Workshop Log

DeepSeek R1 vs Claude 3.5: a head-to-head on real tasks

deepseek claude benchmarks comparison

Ran both models through the same set of coding and reasoning tasks. Results were closer than expected.

DeepSeek R1 made a splash when it dropped. The benchmarks looked incredible. But benchmarks are benchmarks. We wanted to see how it holds up on actual work.

The test

Five tasks, same prompt for both models:

  1. Refactor a messy Python class (200 lines)
  2. Write a SQL query joining four tables with edge cases
  3. Explain a bug in a React component
  4. Solve a probability puzzle
  5. Generate a bash script for log rotation

Results

Claude was better at the refactor and the React bug. It understood the intent behind the code, not just the syntax. DeepSeek was stronger on the SQL query and the probability puzzle. Its chain-of-thought reasoning on maths problems is genuinely excellent.
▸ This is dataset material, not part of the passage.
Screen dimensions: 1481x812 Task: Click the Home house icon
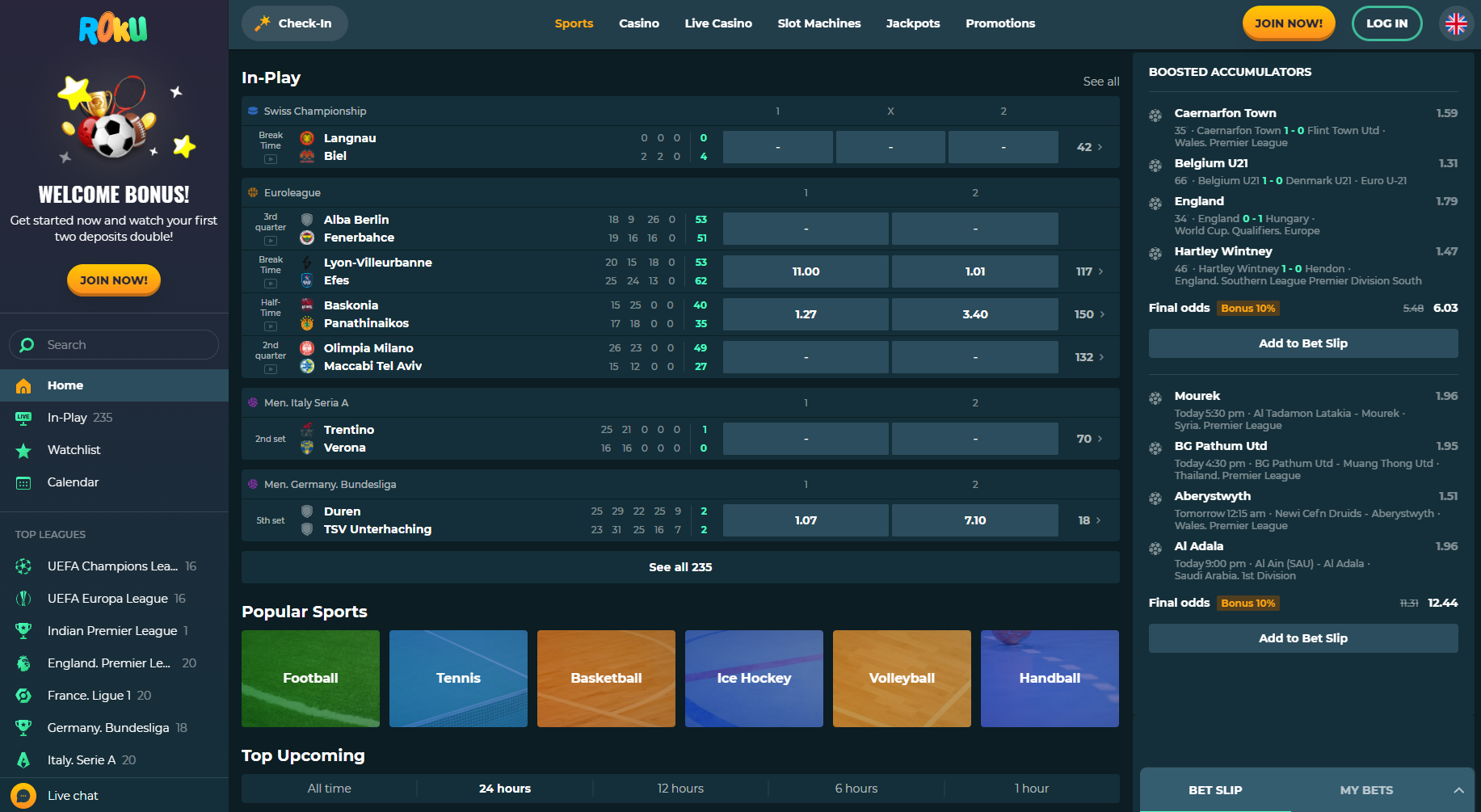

The bash script was a draw. Both produced working solutions with slightly different approaches.

The real difference

Claude is more consistent. It rarely produces garbage. DeepSeek has higher highs but also some odd failures where it misreads the prompt entirely. For production use we’d still pick Claude. For research and reasoning experiments, DeepSeek is worth having in the toolkit.